The image of the shepherd appears in both the Gospel and First Reading today. It is clearly an ancient image which God has used to speak of his relationship to us: He cares for us. Through the prophet Jeremiah God reassures a people who had been misled, who did not remain faithful to the covenant and who had been exiled, that he would restore them to friendship, bring them home and care for them. What he did for the Jews in the sixth century before Christ in a geopolitical sense, he did for the entire world in the spiritual sense in the person of Jesus Christ: he redeemed humanity by Christ’s sacrificial death on the cross. The pity or compassion that Jesus showed to the crowds in today’s gospel who hungered for his word, “like sheep without a shepherd,” was a prelude for the greatest gift the Good Shepherd would give to his flock: “A good shepherd lays down his life for the sheep.” (John 10:11)
The passage from Saint Paul in today’s Second Reading sums this all up. The blood of Christ, shed on the cross, has broken down the wall of enmity between humanity and God, and has established peace, reconciling us to God. There is the heart of the Christian gospel. This is the mystery the Church proclaims and celebrates in the sacraments. If only we could fully appreciate this gift! If only we could live as a people redeemed, reconciled and at peace with God and one another! For this we pray today: “Show favor, O Lord, to your servants and mercifully increase the gifts of your grace, that, made fervent in faith, hope and charity, they may be ever watchful in keeping your commands.” (Today’s Opening Prayer)
This Sunday we have the opportunity to enjoy St. Peter’s Shin-Dig, beginning with Mass at 10:00 AM. A lot of planning and work goes into making this happen. Thanks to all who work so hard to make it happen and to all who come to enjoy the fruit of their labor. The parish-festival season has begun.
Thanks to all who contributed to this year’s Diocesan Annual Appeal. Because of some last-minute gifts, both parishes surpassed their targets: St. Charles by $4,521.16 and St. Peter by $895.00. The overage comes back to each parish and is exempt from assessments. Reaching our targets also makes us qualified for some diocesan grants or loans, if needed. Despite the challenges of the past year, both parishes finished the fiscal year in good shape, with no outstanding bills. Thank you for your support in so many ways.
I plan to continue my vacation at the home farm this week. So far I did some mowing, baled about 40 small square bales of hay, visited some relatives, and lined up some oats for threshing. They are not yet ready for cutting, but probably will be by the end of the month. After standing in the shock for a couple of weeks, they will be loaded up and kept under cover with the hope of threshing on Labor Day, September 6. It has been two years since the last threshing event and a lot of people have asked whether I am still planning on doing it. I am! God willing we will have the weather and help necessary to do this with no mechanical breakdowns.
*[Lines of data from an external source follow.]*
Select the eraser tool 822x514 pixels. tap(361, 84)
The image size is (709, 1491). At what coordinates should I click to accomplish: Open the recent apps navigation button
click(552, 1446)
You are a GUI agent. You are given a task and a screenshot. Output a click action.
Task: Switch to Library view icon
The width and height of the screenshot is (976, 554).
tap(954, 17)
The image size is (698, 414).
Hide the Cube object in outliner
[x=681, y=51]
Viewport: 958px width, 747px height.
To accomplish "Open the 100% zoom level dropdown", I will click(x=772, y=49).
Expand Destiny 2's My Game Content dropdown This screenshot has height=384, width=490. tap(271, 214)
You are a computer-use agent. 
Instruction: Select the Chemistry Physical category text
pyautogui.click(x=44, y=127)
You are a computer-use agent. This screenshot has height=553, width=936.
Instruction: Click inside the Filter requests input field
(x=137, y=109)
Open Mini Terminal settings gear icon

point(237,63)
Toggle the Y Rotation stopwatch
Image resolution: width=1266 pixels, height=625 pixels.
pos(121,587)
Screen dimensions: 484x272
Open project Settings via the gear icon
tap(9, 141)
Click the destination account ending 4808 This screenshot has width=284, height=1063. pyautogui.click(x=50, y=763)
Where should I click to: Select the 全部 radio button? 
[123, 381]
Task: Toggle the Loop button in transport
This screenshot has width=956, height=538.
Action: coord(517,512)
Pray the Rosary this week for the bishop, priests and deacons who shepherd the Church in our diocese. Pray for our seminarians and for all young men and women discerning their vocation in the Church, that they may respond to God’s will as generously and faithfully as possible. Pray for people in our country who are suffering devastation due to wildfires or floods, and the building collapse in Florida; and, as always, pray for peace.
May God bless his people with peace.